== Problem to solve ==
Leave out the pictures, and reproduce exactly the lines from the line containing "Task: Select the ZennoBrowser tab" through the final line of the entries.

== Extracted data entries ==
--- START ---

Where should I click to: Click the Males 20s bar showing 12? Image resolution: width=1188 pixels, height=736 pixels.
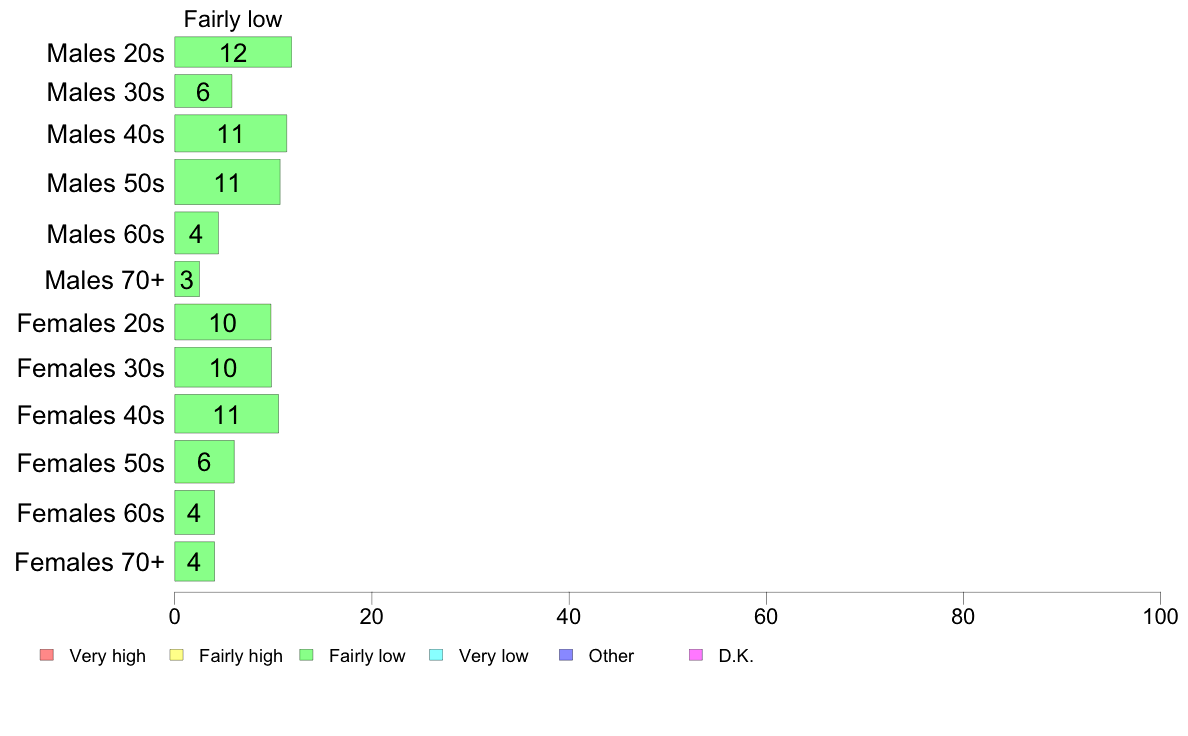tap(233, 52)
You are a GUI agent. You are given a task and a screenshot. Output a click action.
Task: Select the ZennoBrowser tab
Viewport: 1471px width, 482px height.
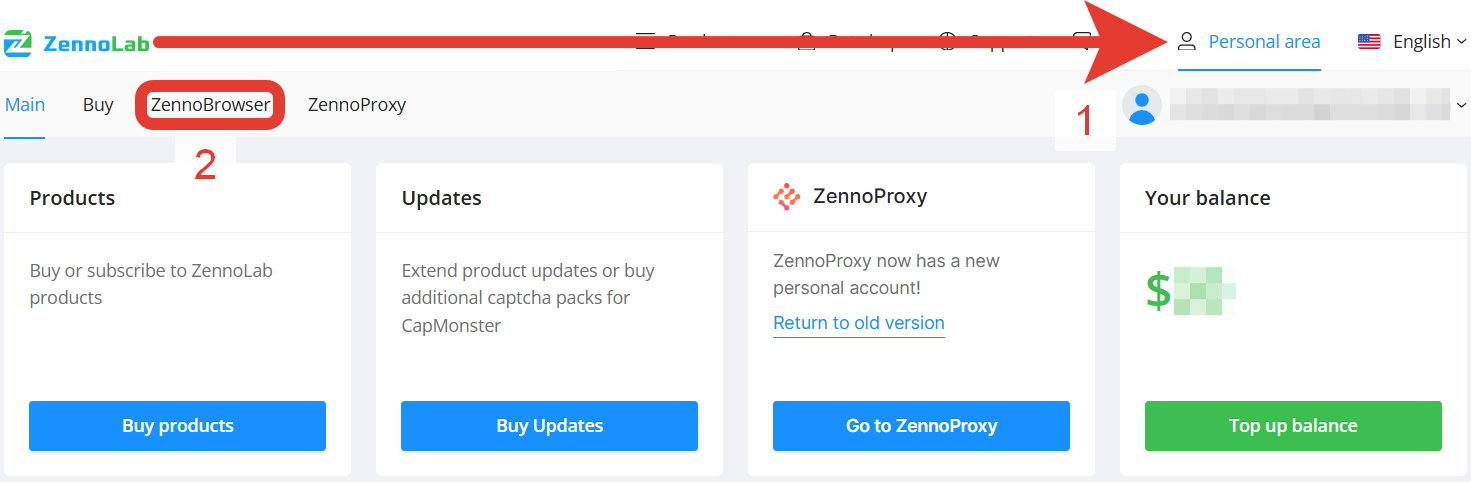pyautogui.click(x=210, y=104)
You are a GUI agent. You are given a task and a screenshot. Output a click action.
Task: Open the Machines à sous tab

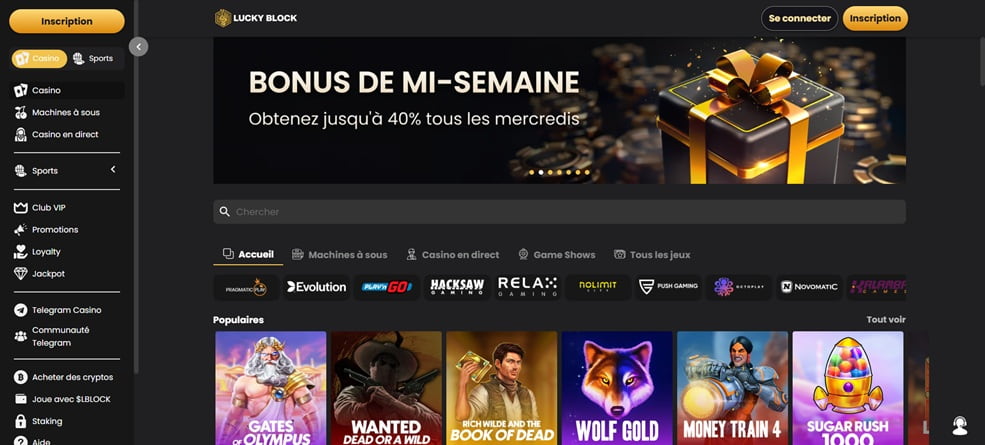(340, 255)
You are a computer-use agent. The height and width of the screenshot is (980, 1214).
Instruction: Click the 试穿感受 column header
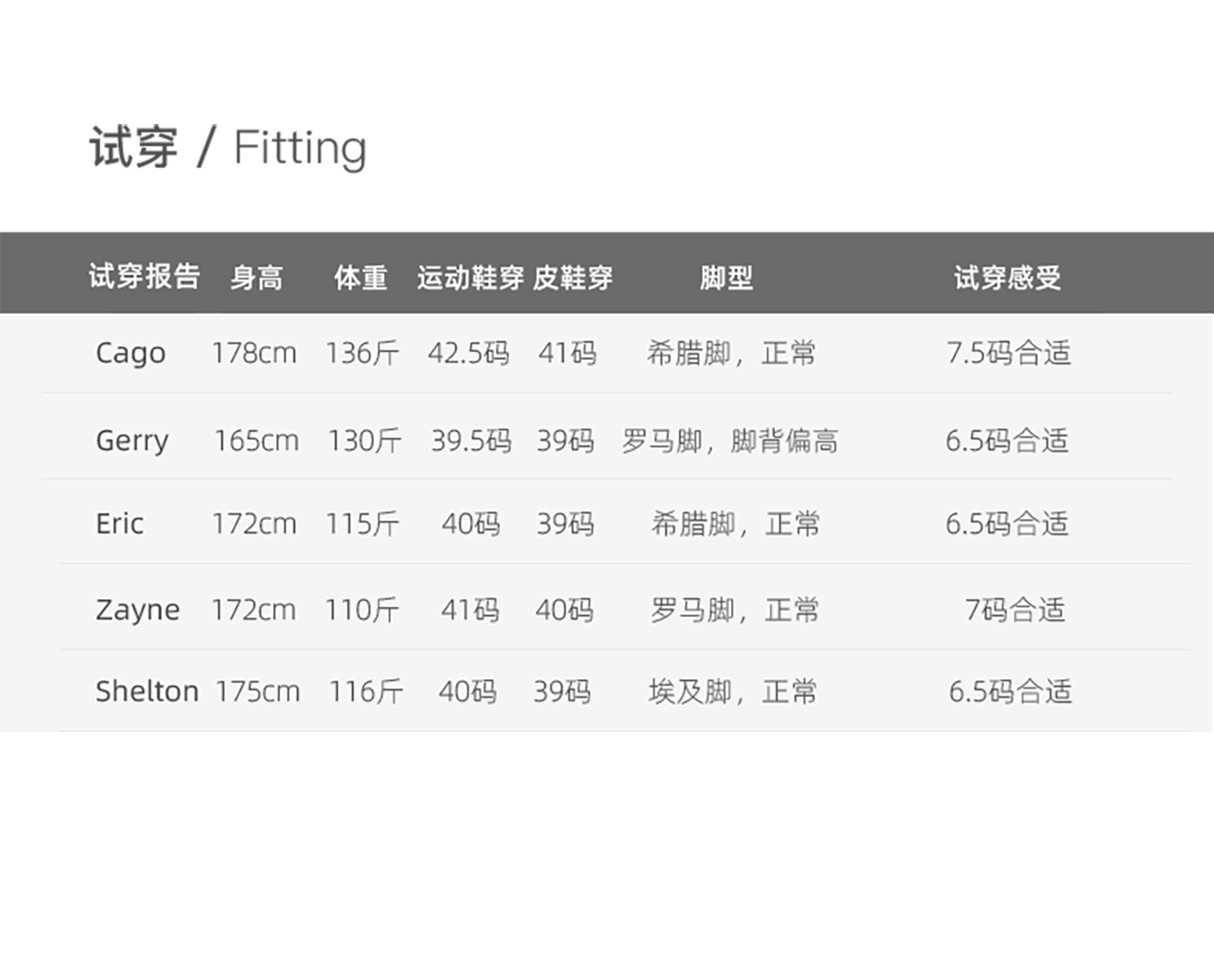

--- END ---

== Response ==
Task: Select the ZennoBrowser tab
Viewport: 1471px width, 482px height.
pyautogui.click(x=210, y=104)
You are a GUI agent. You are given a task and a screenshot. Output a click action.
Task: Open the Machines à sous tab

(340, 255)
You are a computer-use agent. The height and width of the screenshot is (980, 1214).
Instruction: Click the 试穿感受 column header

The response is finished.